See Concept Art And Video For Disney's First Animated Marvel Film, 'Big Hero 6'

Many people assumed that we would eventually see some animated result from Disney's purchase of Marvel, and now the first project is out in the open. It is not a Marvel/Pixar crossover, however, and Disney has taken the approach of adapting a fairly obscure Marvel property.

Steven T. Seagle and Duncan Rouleau were responsible for the 1998 series Big Hero 6, a Tokyo-set story about government-sanctioned heroes, specifically "a robotics prodigy named Hiro Hamada and his robot companion BayMax, who join a team of superheroes in a high-tech city called San Fransokyo."  Director Don Hall (Winnie the Pooh) found the series and pitched it to John Lasseter, and he's been directing a CG-animated film at Walt Disney Animation Studios, which will be released on November 7 2014.

The notion that Big Hero 6 might be the first animated Marvel movie from Disney was brought up last summer. The LA Times reports the new details, and explains that the major change to the material is to set it in a fictional city that is a hybrid of Tokyo and San Francisco. Check out the video below to see what that looks like:

Hall told the LAT that he liked the freedom that comes from working with a comic that doesn't have a massive fan base:

I was looking for something on the obscure side, something that would mesh well with what we do. The idea of a kid and a robot story with a strong brother element, it's very Disney... Marvel properties take place in the real world.

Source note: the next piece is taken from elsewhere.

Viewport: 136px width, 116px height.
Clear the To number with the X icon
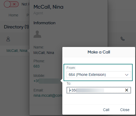(x=127, y=90)
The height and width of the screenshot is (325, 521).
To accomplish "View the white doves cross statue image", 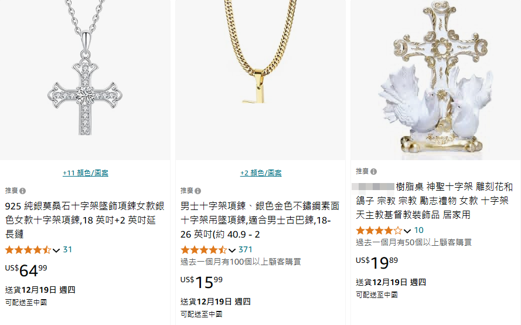I will click(436, 80).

We were looking for something to do where we could make our own world — bring in the Japanese influences,  have recognizable landmarks mashed up with a Japanese aesthetic.

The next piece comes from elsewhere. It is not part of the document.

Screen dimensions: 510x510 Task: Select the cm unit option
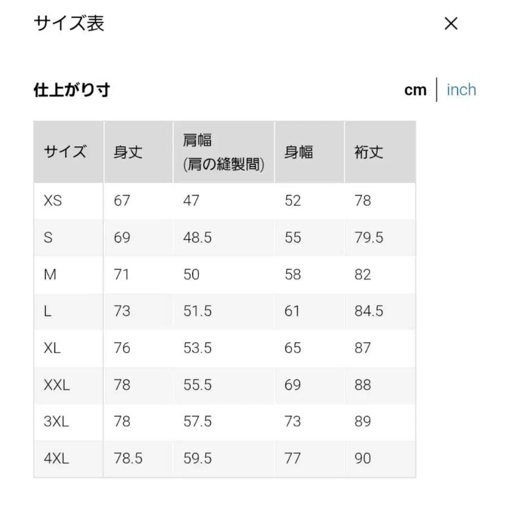click(415, 90)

Marvel Comics chief Joe Quesada explains the original comic:

The storytelling aspects are very frenetic, very visceral. It takes tropes of Japanese culture, manga, anime. There are giant dinosaurs that invade a city, big robots, youth fashion, cutesy stuff in the vein of Hello Kitty.

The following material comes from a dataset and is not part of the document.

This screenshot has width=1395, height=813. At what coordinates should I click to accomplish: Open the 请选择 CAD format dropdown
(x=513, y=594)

Here's one more example of the city, shown in concept art:


Here's a description of the comic:

When the Japanese government wanted a team of state-sanctioned super-heroes at their disposal, a top-secret consortium of politicians and business entities known as the Giri was formed to recruit and train potential superhuman operatives for "Big Hero 6." Despite reservations by some members of the Giri, Silver Samurai, a freelance ronin and former bodyguard of the terrorist Viper, was appointed as field commander. Secret agent Honey Lemon, inventor of the nanotechnology-based Power Purse from which she could access any object, also agreed to join the team. The tough-talking GoGo Tomago, able to transubstantiate her body into a fiery force blast by uttering her code-name, was released from prison on the condition that she serve on the team. The Machiavellian bureaucrat known only as Mr. Oshima was appointed as the Giri's spokesperson and coordinated Big Hero 6's activities.

Now, we know that Silver Samurai and Viper won't feature in the film. Not only are they not exactly Disney-style characters, the screen rights to those two are actually owned by Fox. (Both appear in this summer's release The Wolverine.) It seems like the basic concept is all that will make it into Disney's film. Here's the official Disney description:

From Walt Disney Animation Studios comes "Big Hero 6," an action comedy adventure about brilliant robotics prodigy Hiro Hamada, who finds himself in the grips of a criminal plot that threatens to destroy the fast-paced, high-tech city of San Fransokyo. With the help of his closest companion—a robot named Baymax—Hiro joins forces with a reluctant team of first-time crime fighters on a mission to save their city. Inspired by the Marvel comics of the same name, and featuring comic-book style action and all the heart and humor audiences expect from Walt Disney Animation Studios, the CG-animated "Big Hero 6" hits theaters in 3D on November 7, 2014.